By: AP and World Israel News Staff

Israel’s negative reaction to a law criminalizing public statements pointing to Polish complicity in Nazi crimes stems from a “feeling of shame at the passivity of the Jews during the Holocaust,” an adviser to the Polish president said.

Andrzej Zybertowicz, a Nicolaus Copernicus University sociology professor who also serves as a presidential adviser, called Israel’s opposition to the new law “anti-Polish,” claiming the Jewish state is “clearly fighting to keep the monopoly on the Holocaust.”

“Many Jews engaged in denunciation, collaboration during the war. I think Israel has still not worked it through,” Zybertowicz said in the interview in the Polska-The Times newspaper Friday.

Zybertowicz could not immediately be reached for comment but tweeted a link to the article.

His remarks follow open expressions of anti-Semitism that surfaced online and in some government-controlled media when Israeli officials objected to the law, which outlaws public statements that attribute Nazi crimes to Poland under the German occupation and phrases such as “Polish death camps.”

The ruling party leader, Jaroslaw Kaczynski, appeared to acknowledge the recent outburst of anti-Jewish rhetoric in the country, denouncing anti-Semitism in a speech Saturday night as a “serious illness of the soul” and an “illness of the mind” that must be rejected. At the same time, he said, Poland does not have to agree with “either Jews or Poles” who want to “offend” Poland.

Jews have sometimes been described, often derisively, as having remained passive during the rise of Nazism and the Holocaust. Key acts of resistance contradict such allegations, most notably the Warsaw Ghetto Uprising of 1943. Smaller revolts took place in the death camps, including Sobibor and Treblinka, where starving prisoners without weapons faced heavily armed German guards.

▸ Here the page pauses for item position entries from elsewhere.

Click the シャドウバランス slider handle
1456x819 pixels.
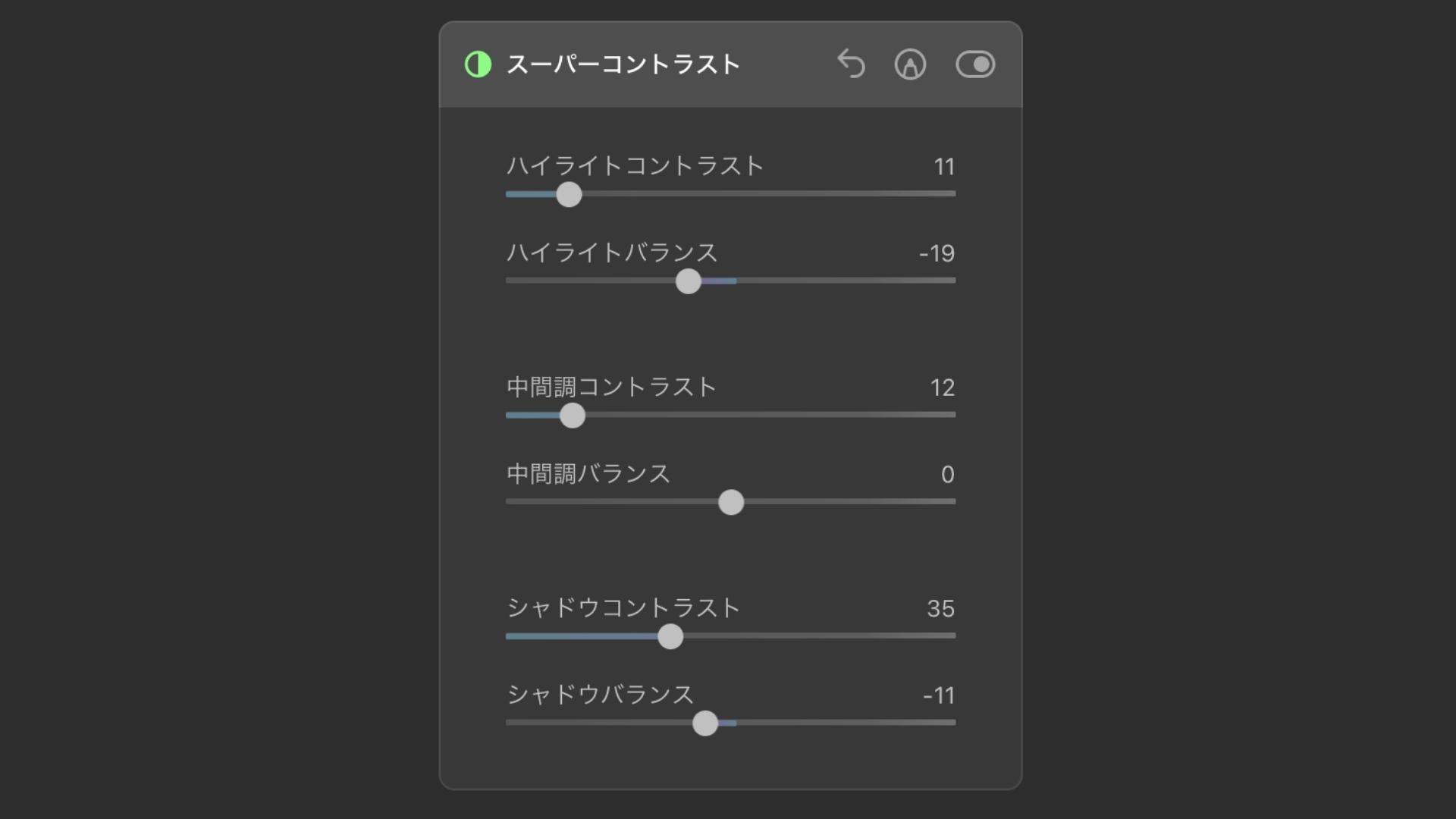[705, 723]
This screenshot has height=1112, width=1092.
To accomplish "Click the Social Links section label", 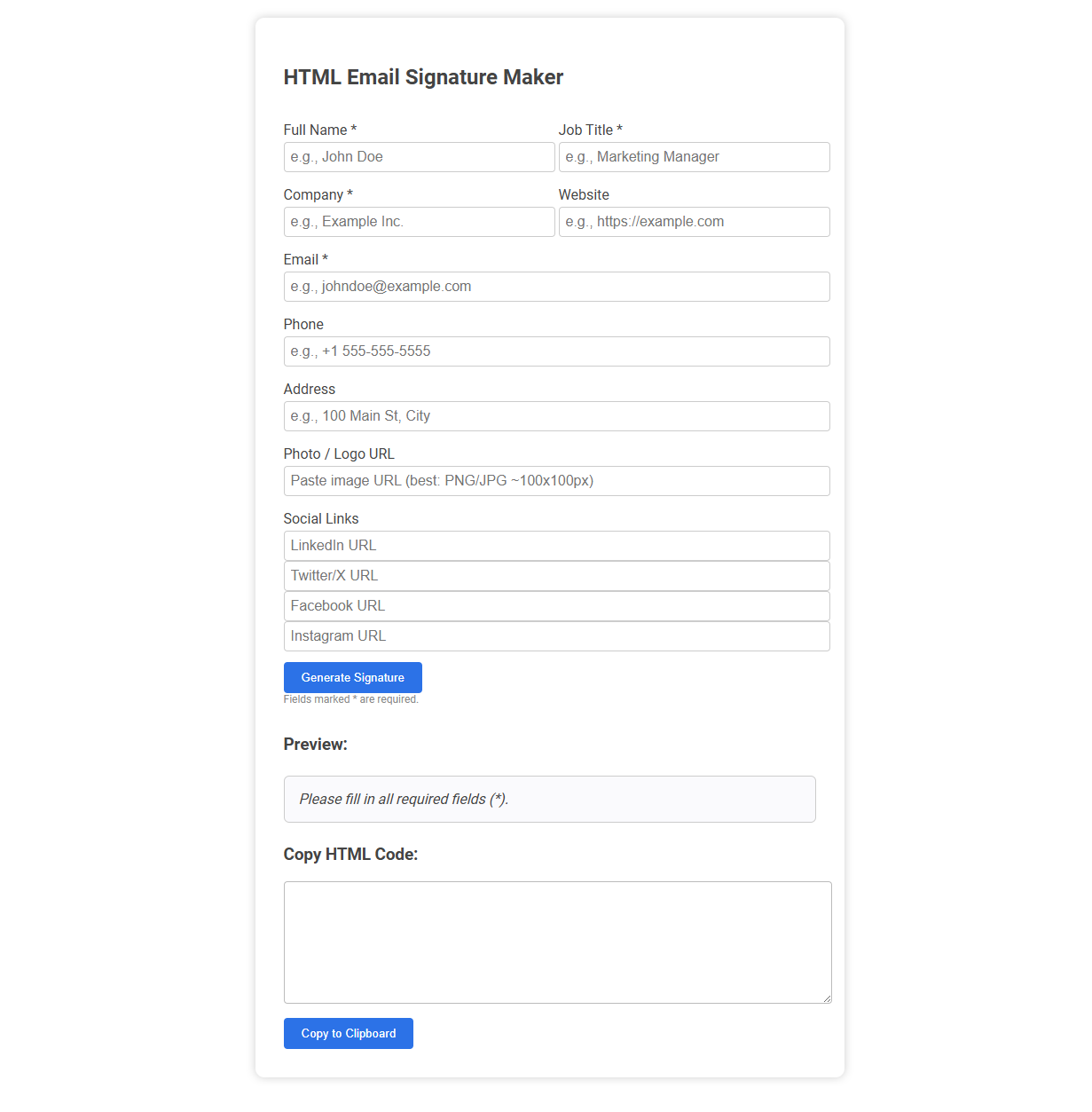I will point(321,518).

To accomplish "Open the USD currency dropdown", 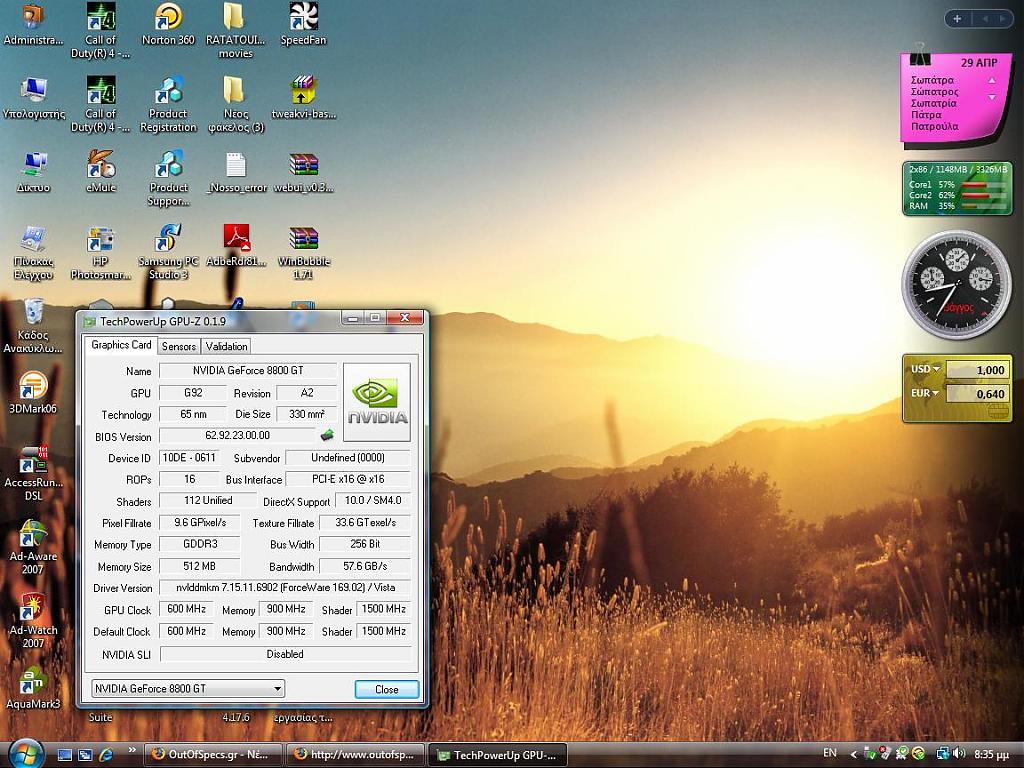I will tap(926, 370).
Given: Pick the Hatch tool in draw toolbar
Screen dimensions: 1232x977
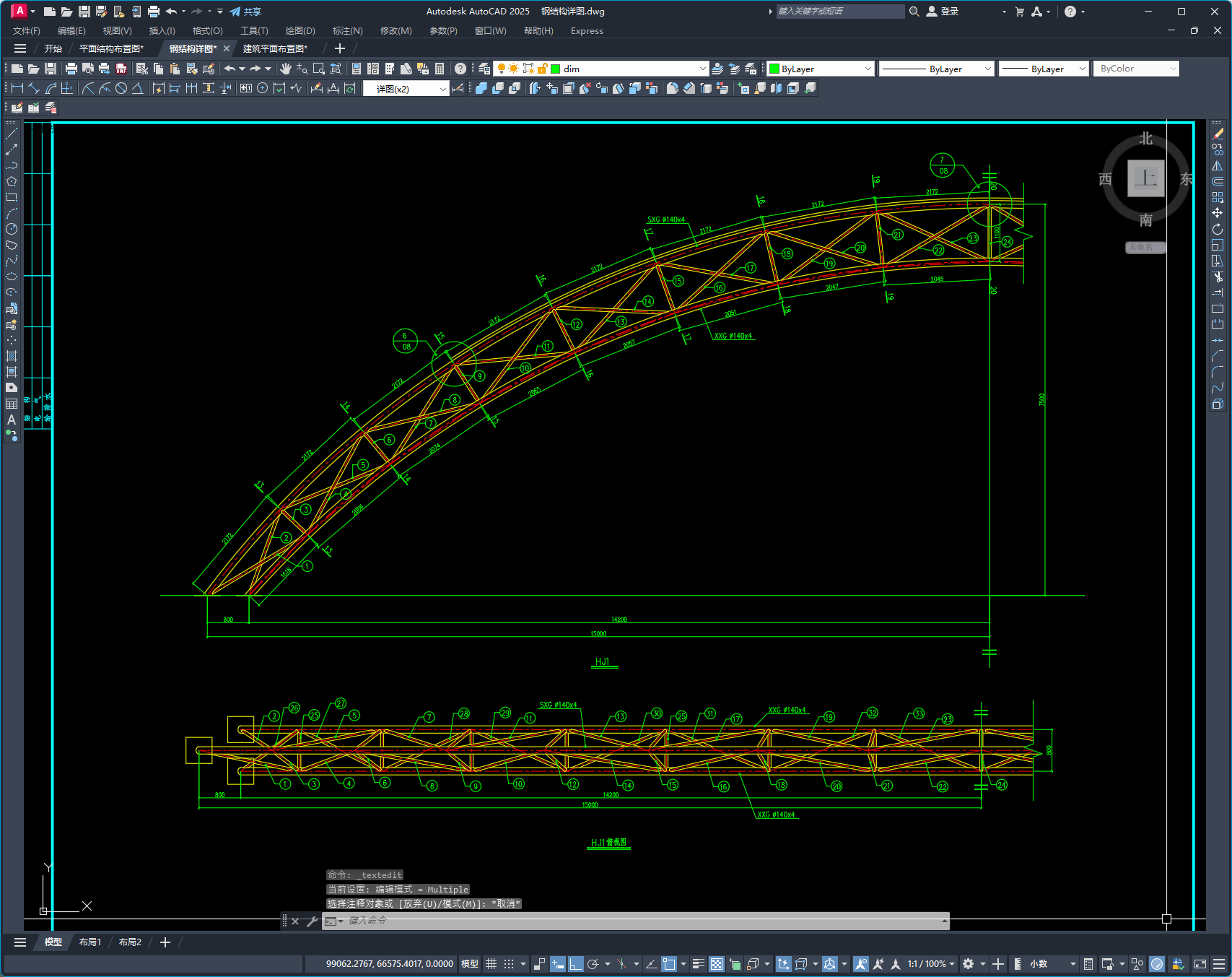Looking at the screenshot, I should pyautogui.click(x=12, y=356).
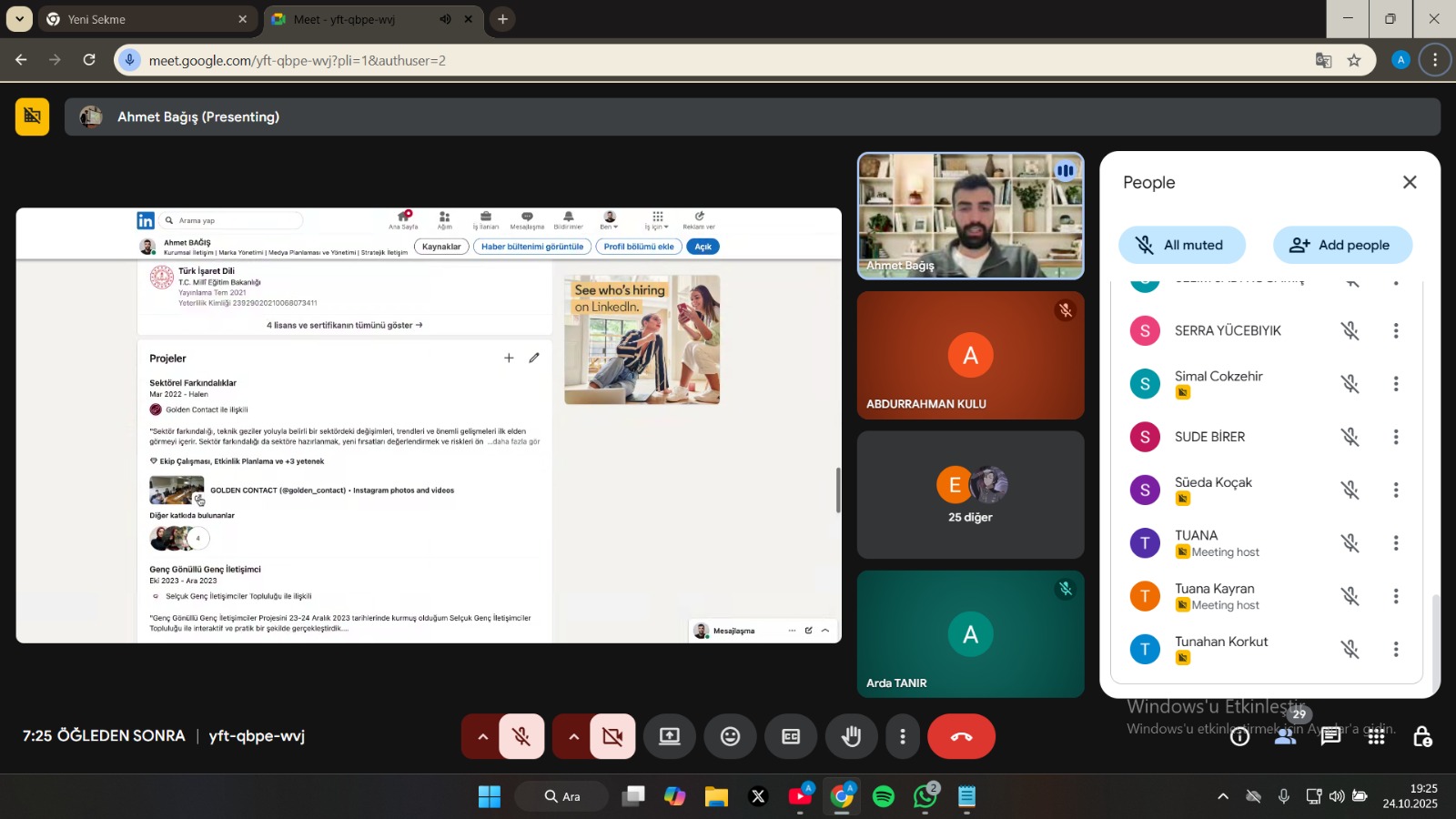Toggle the microphone mute button
This screenshot has height=819, width=1456.
pyautogui.click(x=521, y=737)
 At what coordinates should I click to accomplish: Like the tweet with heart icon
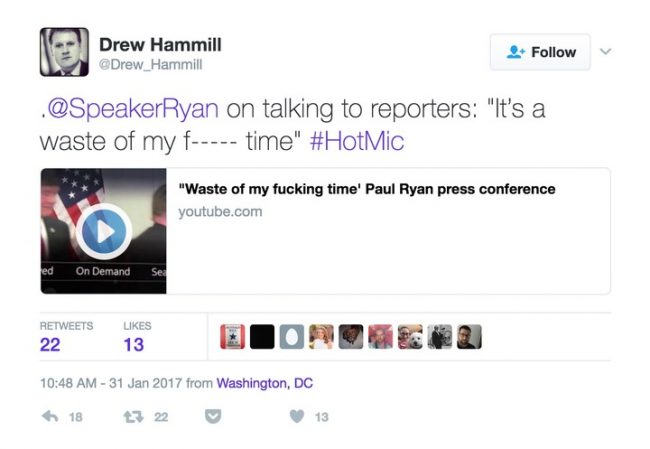[297, 416]
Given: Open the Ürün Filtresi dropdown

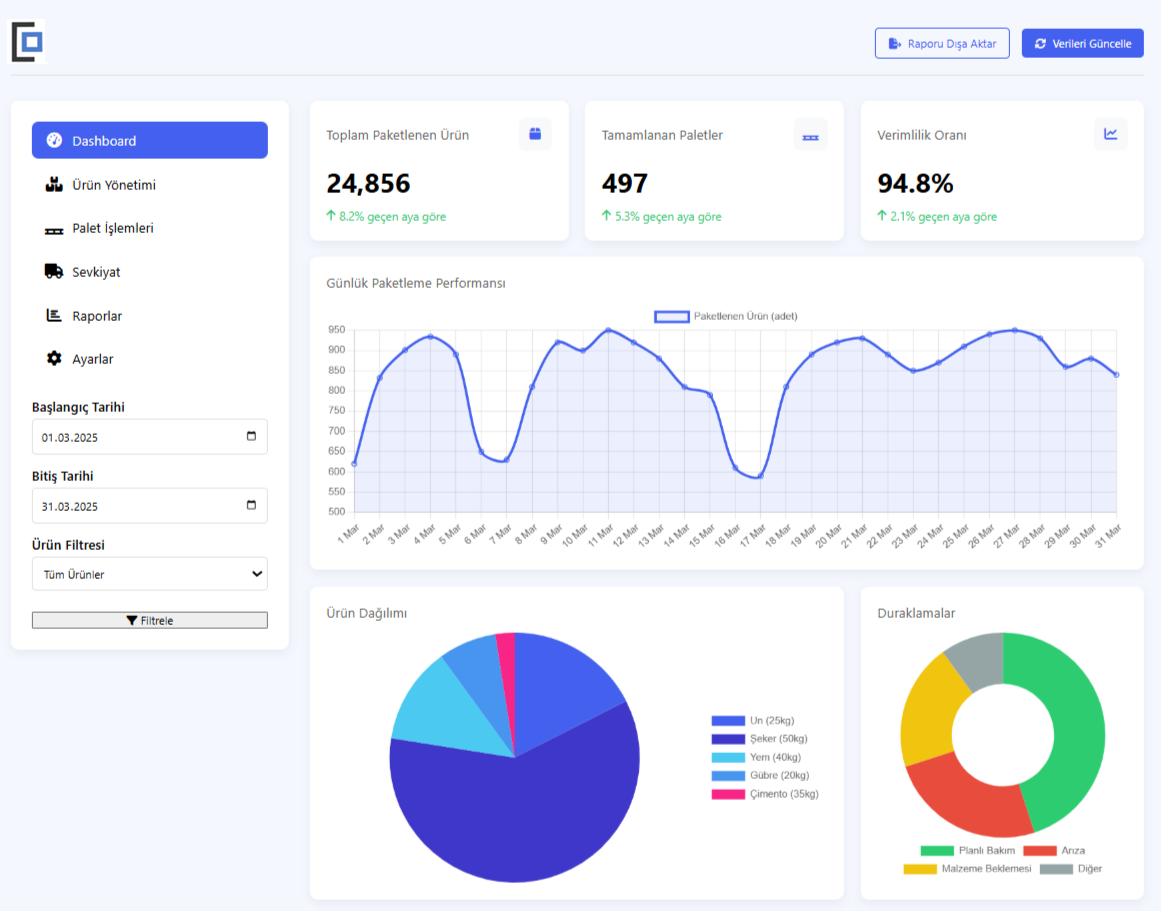Looking at the screenshot, I should point(149,574).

Poland’s attempts to whitewash crimes

In Israel, some fear the new law will allow the Warsaw government to cover up the widespread murder of Jews carried out at the hands of individual Poles in Nazi-occupied Poland. The law allows for prison terms of up to three years.

Polish President Andrzej Duda and other government officials said it was needed because Poles sometimes are depicted as collaborators or complicit in the Nazi genocide.

German Chancellor Angela Merkel said Saturday that she won’t get involved or interfere with Poland’s law because “as Germans, we are responsible for the things that happened during the Holocaust.” Merkel said in her weekly podcast that the onus on Germany from the Holocaust is something every German government will have to address.

Duda signed the law on Tuesday but also asked the country’s constitutional court to review it.

Poland’s government went into exile abroad when German forces took over, while an underground army at home resisted the Nazis. After Jews, ethnic Poles made up the largest group of victims at the Nazi-run camps. There were, however, cases of Poles who identified Jews to the Germans or killed them directly.

Princeton University Professor Jan Tomasz Gross, an expert on Polish compliance with the Holocaust, has previously stated that Poland’s new stance on dissociating itself from the Holocaust is “a step back to the dark ages of anti-Semitism.”

The Polish-born sociologist and historian has stoked controversy in Poland with works that expose dark chapters in a wartime history that Poles are otherwise proud of thanks to a strong resistance by Poles to Nazi Germany.

The latest uproar surrounding Gross began after he asserted in 2015 that Poles killed more Jews than did Germans during the war. Though the exact numbers are difficult to measure, Gross said evidence indicates that Poles killed up to 30,000 Germans during the war, at most, while they probably killed 70,000 to 90,000 Jews, but possibly more.